### Problem to solve
The reply should hold only the lines below from the one with "Click the yellow" to the end, each copied exactly.

### Exercise materials
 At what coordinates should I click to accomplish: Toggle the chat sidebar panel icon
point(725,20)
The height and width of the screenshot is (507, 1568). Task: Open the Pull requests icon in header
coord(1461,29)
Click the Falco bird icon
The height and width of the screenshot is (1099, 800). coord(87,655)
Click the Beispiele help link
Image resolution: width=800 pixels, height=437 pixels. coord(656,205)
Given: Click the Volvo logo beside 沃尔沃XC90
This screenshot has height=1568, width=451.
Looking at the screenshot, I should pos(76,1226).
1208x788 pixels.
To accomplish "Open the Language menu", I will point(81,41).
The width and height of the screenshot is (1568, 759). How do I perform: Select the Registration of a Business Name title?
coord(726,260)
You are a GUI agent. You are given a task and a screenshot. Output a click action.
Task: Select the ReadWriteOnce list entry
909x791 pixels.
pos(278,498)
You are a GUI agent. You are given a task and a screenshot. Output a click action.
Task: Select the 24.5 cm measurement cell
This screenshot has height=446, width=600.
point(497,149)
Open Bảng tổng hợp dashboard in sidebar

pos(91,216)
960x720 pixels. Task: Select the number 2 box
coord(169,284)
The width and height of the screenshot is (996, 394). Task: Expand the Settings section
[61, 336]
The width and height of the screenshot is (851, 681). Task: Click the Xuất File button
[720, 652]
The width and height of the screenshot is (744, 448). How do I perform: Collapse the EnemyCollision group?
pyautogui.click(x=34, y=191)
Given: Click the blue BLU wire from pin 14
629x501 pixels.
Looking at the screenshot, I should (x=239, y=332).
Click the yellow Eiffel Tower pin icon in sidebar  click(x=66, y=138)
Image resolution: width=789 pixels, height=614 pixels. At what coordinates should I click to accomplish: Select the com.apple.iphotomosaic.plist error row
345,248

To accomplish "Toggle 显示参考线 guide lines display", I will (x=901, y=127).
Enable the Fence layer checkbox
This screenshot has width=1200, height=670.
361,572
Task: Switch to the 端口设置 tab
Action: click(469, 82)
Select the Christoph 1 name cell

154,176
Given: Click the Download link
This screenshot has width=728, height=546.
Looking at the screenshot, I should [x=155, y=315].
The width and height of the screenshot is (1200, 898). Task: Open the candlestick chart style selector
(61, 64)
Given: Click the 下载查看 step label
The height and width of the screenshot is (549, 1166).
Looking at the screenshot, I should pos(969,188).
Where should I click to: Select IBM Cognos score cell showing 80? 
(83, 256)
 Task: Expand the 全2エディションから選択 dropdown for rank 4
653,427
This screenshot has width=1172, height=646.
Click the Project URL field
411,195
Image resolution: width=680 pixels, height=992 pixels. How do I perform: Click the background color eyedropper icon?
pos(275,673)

### Problem solution
Click the yellow Eiffel Tower pin icon in sidebar  click(x=66, y=138)
Image resolution: width=789 pixels, height=614 pixels. At what coordinates should I click to accomplish: Select the com.apple.iphotomosaic.plist error row
345,248

To accomplish "Toggle 显示参考线 guide lines display", I will (x=901, y=127).
Enable the Fence layer checkbox
This screenshot has width=1200, height=670.
361,572
Task: Switch to the 端口设置 tab
Action: click(469, 82)
Select the Christoph 1 name cell

154,176
Given: Click the Download link
This screenshot has width=728, height=546.
Looking at the screenshot, I should [x=155, y=315].
The width and height of the screenshot is (1200, 898). Task: Open the candlestick chart style selector
(61, 64)
Given: Click the 下载查看 step label
The height and width of the screenshot is (549, 1166).
Looking at the screenshot, I should pos(969,188).
Where should I click to: Select IBM Cognos score cell showing 80? 
(83, 256)
 Task: Expand the 全2エディションから選択 dropdown for rank 4
653,427
This screenshot has width=1172, height=646.
Click the Project URL field
411,195
Image resolution: width=680 pixels, height=992 pixels. How do I perform: Click the background color eyedropper icon?
pos(275,673)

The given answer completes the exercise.